_THE PROBLEM_. Copy every line of the following data that includes the string "computer".

Stored records
________
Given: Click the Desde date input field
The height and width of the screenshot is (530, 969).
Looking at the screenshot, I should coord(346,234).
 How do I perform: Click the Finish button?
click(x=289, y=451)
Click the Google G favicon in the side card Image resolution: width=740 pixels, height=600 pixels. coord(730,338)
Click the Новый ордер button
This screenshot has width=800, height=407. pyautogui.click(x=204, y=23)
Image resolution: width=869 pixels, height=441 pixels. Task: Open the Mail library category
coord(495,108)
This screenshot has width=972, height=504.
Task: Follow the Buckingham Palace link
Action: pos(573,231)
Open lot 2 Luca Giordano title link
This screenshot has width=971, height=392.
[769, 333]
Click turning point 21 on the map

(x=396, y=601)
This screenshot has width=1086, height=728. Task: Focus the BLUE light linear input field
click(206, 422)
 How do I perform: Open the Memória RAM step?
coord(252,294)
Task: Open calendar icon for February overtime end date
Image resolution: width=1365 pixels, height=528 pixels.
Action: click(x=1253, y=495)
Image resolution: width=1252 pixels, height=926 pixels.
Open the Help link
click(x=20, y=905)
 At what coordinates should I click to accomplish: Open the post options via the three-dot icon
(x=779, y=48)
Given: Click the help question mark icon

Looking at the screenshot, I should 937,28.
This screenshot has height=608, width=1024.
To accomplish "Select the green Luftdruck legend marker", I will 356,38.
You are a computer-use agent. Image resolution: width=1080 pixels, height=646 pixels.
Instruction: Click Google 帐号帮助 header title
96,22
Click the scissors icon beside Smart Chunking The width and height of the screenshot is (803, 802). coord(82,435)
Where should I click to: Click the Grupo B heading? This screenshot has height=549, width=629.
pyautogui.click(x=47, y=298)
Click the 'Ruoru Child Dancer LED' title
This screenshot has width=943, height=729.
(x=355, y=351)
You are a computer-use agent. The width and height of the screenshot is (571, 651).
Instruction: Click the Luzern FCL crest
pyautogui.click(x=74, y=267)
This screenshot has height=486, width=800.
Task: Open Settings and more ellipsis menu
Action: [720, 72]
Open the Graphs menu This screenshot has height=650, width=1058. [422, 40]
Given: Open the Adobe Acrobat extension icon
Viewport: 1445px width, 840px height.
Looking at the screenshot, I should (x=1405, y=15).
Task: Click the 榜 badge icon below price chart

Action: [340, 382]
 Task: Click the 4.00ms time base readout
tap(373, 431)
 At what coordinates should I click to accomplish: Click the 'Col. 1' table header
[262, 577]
________
_RESPONSE_.
You are a computer-use agent. Image resolution: width=1080 pixels, height=646 pixels.
You are a computer-use agent. The width and height of the screenshot is (571, 651).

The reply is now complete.